(Saved data entries)

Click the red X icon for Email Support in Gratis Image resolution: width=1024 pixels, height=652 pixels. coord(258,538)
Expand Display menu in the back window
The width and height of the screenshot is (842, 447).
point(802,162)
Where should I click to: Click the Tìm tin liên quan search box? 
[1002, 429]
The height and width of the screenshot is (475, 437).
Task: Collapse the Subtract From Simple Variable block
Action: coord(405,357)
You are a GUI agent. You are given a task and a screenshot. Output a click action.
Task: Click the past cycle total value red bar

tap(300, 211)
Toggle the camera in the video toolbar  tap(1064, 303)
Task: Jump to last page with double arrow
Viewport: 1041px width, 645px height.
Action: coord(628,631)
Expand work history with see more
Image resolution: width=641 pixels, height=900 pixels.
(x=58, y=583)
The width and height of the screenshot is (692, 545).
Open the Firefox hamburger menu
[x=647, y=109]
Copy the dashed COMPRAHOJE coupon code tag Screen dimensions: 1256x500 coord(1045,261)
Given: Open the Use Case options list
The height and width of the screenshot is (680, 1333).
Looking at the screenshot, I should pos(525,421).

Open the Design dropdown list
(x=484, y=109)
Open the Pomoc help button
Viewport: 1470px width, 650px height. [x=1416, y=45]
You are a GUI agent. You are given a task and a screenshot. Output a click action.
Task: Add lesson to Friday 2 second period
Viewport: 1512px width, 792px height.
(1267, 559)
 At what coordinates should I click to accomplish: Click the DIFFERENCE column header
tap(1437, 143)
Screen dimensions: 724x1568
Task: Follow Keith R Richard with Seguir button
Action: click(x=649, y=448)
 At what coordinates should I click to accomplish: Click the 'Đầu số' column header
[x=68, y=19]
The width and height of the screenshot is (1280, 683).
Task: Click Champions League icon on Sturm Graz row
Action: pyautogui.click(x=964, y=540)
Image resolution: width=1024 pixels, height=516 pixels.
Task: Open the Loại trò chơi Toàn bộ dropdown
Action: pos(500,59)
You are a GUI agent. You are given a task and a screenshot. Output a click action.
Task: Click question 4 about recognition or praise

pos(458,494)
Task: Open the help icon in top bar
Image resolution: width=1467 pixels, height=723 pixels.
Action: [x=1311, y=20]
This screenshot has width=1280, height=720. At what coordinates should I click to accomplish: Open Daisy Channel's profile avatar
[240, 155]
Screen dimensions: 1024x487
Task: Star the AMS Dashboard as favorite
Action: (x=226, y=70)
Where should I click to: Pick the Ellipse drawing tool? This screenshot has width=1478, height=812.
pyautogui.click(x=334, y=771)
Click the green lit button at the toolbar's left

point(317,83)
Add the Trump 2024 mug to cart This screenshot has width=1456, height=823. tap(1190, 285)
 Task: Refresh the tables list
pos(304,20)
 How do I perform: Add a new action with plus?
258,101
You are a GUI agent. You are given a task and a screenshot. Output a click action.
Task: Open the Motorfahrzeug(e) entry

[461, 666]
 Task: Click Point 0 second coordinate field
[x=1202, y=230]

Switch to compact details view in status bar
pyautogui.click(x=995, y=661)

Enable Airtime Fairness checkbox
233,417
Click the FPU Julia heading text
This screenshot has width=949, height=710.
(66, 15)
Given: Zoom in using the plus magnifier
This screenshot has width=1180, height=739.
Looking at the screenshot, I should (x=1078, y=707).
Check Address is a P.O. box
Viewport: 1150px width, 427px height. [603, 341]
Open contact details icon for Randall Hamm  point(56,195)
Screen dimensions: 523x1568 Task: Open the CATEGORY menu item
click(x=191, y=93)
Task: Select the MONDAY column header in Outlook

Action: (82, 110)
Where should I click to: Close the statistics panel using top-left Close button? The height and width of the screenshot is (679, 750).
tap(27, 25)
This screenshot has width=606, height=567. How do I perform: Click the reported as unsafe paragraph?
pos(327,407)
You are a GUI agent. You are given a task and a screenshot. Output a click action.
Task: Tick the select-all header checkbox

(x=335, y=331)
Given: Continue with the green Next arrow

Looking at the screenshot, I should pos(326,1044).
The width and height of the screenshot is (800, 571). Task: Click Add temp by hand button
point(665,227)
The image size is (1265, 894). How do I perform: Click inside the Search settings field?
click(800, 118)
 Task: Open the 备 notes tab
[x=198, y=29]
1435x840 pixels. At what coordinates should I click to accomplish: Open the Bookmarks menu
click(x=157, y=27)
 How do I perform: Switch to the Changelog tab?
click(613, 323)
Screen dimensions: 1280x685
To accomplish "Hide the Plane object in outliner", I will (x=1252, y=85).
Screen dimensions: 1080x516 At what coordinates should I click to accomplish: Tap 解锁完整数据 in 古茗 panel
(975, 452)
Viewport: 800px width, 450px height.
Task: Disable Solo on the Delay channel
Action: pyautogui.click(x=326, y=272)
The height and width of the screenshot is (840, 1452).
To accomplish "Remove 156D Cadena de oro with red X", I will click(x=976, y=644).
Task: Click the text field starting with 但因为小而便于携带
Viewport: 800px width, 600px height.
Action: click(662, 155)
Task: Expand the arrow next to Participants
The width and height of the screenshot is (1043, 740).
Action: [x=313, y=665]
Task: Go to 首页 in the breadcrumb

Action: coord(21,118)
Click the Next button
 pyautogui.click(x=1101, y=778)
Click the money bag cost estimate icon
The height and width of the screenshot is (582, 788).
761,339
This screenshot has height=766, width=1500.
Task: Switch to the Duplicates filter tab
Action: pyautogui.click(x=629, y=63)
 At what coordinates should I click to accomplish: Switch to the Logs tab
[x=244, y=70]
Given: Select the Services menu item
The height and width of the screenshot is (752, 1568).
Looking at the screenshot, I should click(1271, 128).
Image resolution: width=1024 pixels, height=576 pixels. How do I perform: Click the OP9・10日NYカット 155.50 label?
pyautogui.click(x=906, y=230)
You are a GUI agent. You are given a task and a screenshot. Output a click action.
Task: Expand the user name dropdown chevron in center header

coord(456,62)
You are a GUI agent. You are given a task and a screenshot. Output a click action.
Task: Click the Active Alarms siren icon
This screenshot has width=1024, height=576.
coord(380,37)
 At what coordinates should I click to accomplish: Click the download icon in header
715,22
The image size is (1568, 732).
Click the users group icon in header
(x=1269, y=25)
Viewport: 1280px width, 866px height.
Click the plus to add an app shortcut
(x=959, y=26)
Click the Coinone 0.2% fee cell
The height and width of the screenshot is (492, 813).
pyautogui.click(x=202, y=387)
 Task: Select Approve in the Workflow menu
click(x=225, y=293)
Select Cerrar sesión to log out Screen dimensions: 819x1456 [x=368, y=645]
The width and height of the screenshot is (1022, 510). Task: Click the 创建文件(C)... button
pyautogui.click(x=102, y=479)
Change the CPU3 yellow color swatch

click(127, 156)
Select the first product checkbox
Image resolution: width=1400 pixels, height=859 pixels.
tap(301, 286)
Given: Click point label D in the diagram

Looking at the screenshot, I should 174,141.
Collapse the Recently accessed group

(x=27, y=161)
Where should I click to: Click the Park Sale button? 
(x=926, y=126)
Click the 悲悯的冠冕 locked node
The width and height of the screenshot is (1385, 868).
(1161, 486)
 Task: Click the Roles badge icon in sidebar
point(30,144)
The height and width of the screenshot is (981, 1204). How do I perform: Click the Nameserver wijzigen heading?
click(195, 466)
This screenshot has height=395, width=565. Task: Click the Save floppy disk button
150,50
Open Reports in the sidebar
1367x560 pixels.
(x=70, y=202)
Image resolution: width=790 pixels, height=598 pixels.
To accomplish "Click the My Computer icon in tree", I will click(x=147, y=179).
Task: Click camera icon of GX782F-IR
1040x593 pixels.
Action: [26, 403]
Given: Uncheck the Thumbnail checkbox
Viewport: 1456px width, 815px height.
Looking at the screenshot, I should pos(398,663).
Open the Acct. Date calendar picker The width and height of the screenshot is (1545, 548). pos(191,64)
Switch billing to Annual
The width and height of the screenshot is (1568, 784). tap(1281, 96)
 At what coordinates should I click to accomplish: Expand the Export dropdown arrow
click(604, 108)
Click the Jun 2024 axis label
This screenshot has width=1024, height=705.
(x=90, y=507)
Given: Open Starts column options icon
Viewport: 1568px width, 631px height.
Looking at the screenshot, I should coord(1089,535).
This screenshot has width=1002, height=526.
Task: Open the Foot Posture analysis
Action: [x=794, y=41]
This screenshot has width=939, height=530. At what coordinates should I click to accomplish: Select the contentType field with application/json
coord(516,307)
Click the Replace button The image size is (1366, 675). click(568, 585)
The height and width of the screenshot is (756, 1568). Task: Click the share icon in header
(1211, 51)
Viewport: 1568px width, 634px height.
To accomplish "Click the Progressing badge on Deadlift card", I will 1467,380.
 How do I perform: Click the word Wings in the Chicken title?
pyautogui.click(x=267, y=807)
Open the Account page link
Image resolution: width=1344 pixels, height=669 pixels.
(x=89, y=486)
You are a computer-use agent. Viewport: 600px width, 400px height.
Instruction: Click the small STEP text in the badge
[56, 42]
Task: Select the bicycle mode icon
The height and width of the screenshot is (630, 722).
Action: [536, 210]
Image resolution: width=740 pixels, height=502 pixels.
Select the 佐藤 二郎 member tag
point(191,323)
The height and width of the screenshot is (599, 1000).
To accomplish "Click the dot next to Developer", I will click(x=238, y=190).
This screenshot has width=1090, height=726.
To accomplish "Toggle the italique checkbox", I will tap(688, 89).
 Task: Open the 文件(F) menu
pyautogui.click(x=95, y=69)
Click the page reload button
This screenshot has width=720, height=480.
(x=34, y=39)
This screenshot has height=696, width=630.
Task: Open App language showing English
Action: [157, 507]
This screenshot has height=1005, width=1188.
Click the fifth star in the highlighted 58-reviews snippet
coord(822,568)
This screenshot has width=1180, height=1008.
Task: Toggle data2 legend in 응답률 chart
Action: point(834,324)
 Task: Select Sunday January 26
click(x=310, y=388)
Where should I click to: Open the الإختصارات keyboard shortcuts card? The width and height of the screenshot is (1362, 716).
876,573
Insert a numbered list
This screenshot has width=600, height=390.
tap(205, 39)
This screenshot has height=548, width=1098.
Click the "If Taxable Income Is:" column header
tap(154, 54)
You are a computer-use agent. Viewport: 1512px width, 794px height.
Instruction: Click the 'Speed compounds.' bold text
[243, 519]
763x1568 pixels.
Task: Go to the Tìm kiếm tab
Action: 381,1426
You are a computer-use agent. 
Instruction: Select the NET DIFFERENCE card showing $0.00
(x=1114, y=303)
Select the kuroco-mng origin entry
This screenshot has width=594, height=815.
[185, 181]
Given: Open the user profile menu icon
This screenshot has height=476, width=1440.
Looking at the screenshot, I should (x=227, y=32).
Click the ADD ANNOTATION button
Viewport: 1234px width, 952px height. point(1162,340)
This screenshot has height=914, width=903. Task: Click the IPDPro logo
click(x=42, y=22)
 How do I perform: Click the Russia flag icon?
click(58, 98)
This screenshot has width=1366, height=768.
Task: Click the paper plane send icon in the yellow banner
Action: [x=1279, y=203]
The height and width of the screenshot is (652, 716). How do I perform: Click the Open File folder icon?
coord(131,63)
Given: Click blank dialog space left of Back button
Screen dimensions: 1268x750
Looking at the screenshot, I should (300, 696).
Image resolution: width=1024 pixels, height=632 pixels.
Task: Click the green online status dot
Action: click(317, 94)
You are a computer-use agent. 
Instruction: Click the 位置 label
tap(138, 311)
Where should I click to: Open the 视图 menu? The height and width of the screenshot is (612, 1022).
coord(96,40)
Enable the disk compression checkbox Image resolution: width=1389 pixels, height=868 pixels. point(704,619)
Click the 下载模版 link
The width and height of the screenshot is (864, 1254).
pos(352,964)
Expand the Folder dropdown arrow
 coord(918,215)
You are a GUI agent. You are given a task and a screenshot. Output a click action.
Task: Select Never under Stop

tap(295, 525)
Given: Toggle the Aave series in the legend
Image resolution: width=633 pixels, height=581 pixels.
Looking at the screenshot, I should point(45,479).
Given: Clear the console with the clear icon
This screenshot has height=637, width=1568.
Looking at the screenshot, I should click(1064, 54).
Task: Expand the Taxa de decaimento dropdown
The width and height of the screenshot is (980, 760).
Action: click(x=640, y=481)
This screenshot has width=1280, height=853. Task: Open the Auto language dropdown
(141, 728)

**Work item**:
Above this instruction are the records; retype exactly the lines from the one containing "This screenshot has height=914, width=903." up to and including the one containing "Given: Click blank".

**Output for this task**:
This screenshot has height=914, width=903. Task: Click the IPDPro logo
click(x=42, y=22)
 How do I perform: Click the Russia flag icon?
click(58, 98)
This screenshot has width=1366, height=768.
Task: Click the paper plane send icon in the yellow banner
Action: [x=1279, y=203]
The height and width of the screenshot is (652, 716). How do I perform: Click the Open File folder icon?
coord(131,63)
Given: Click blank dialog space left of Back button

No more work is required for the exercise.